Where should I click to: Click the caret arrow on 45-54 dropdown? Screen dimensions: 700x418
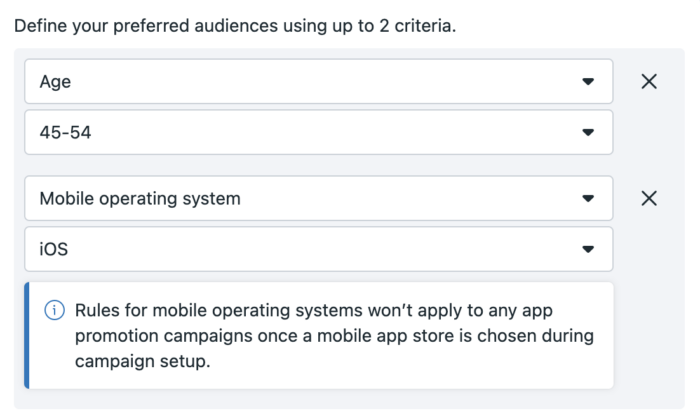tap(588, 132)
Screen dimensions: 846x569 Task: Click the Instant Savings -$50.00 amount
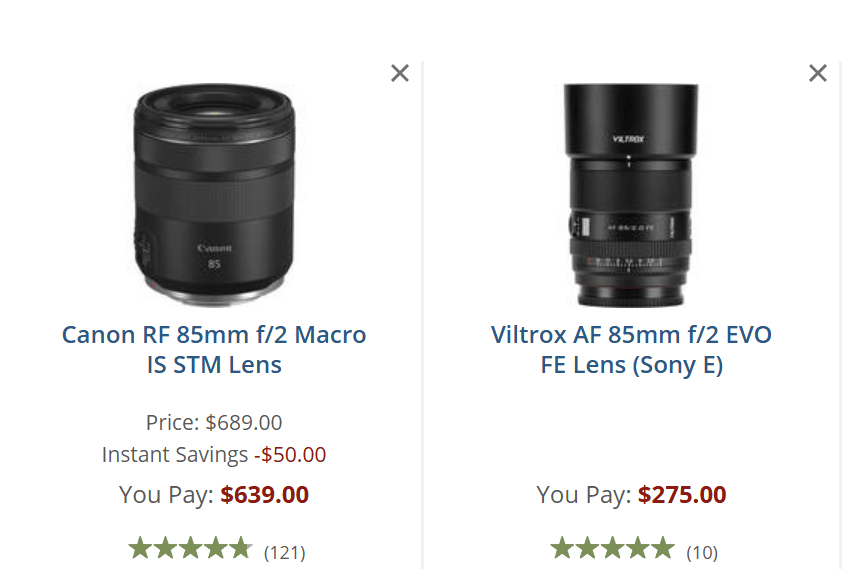(x=290, y=455)
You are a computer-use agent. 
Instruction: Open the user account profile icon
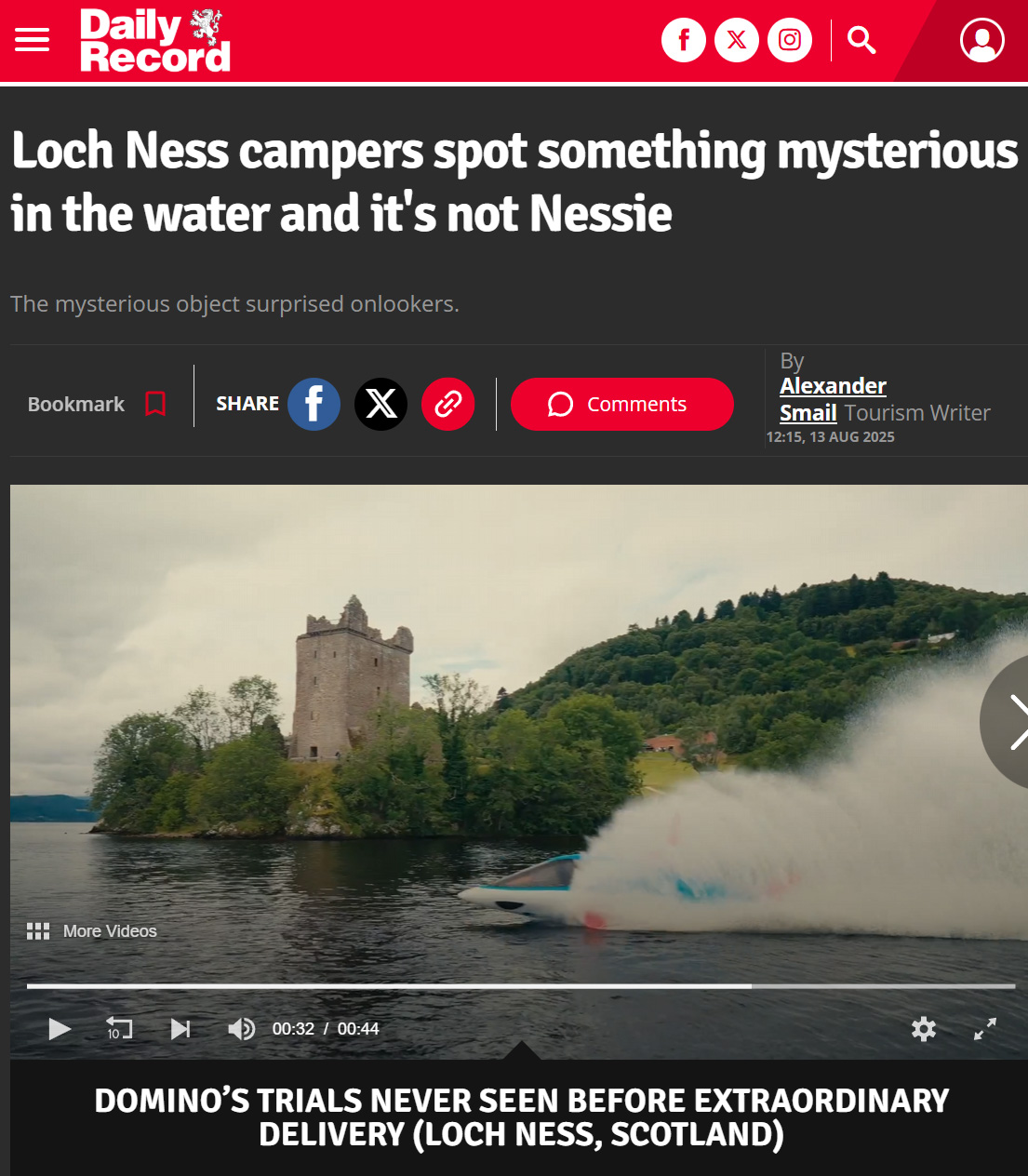pyautogui.click(x=982, y=40)
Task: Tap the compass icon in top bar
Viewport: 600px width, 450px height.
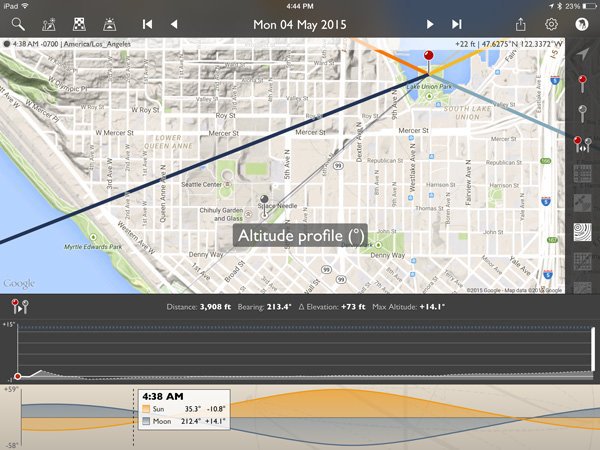Action: click(582, 23)
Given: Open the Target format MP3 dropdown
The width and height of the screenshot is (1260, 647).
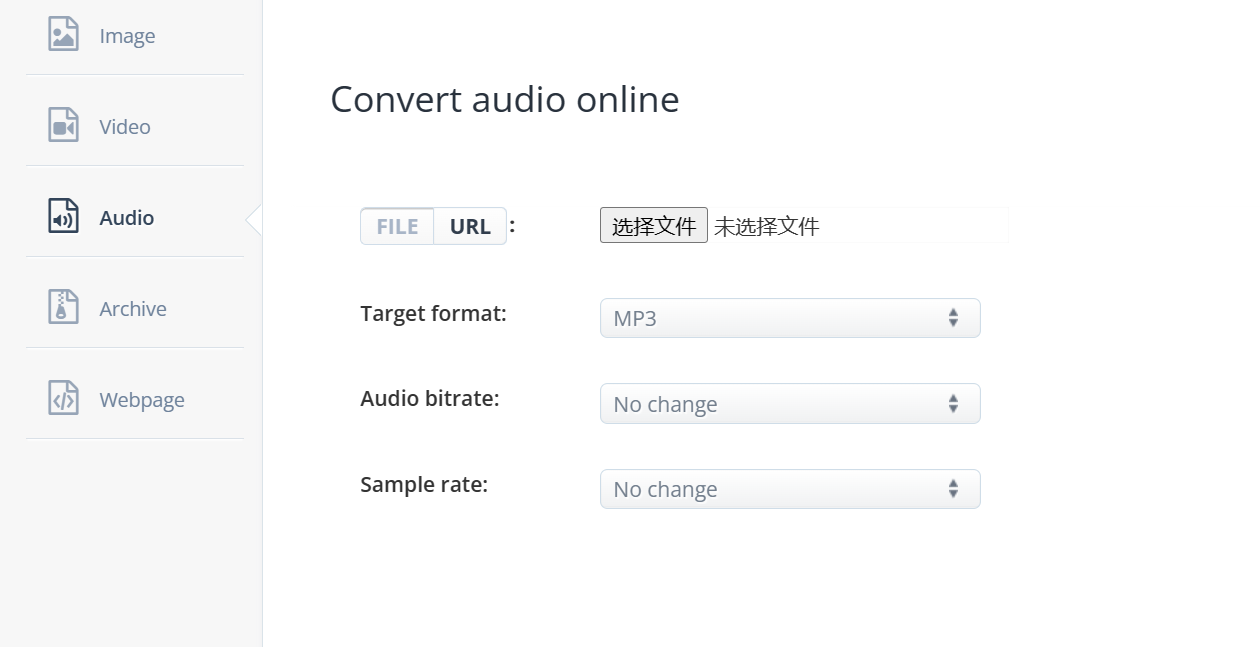Looking at the screenshot, I should (x=789, y=319).
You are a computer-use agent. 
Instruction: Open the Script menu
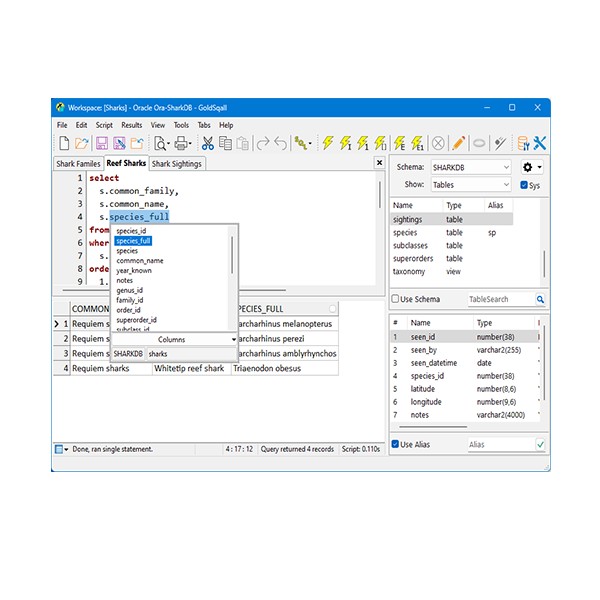pos(104,125)
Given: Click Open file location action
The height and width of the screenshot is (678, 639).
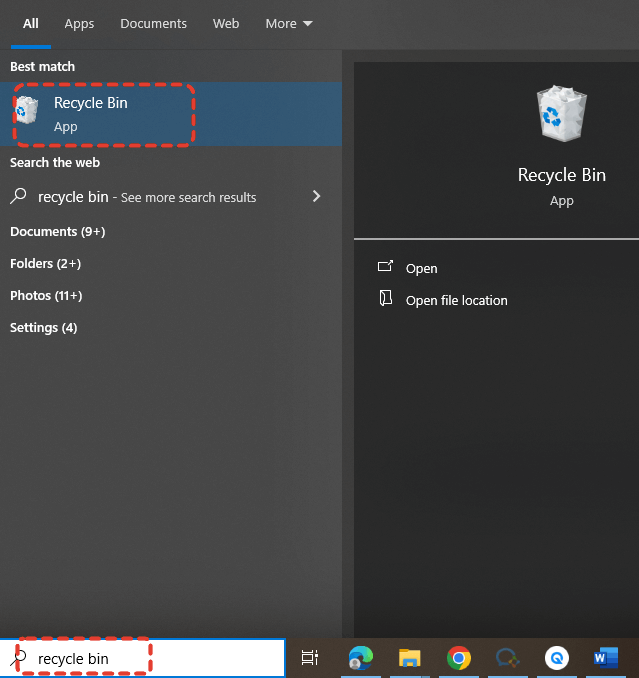Looking at the screenshot, I should point(456,300).
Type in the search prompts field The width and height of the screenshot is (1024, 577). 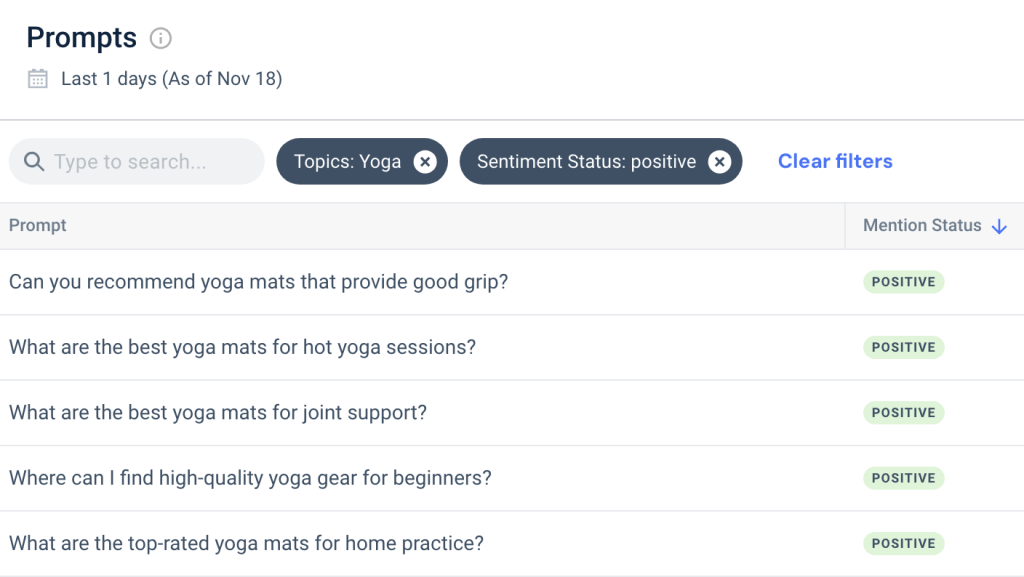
----------
» **WORK INSTRUCTIONS**
Lines above with the string "Given" need to be found and copied.

» **OUTPUT OF THE EXERCISE**
Given: Open the Target format MP3 dropdown
Given: Click Open file location action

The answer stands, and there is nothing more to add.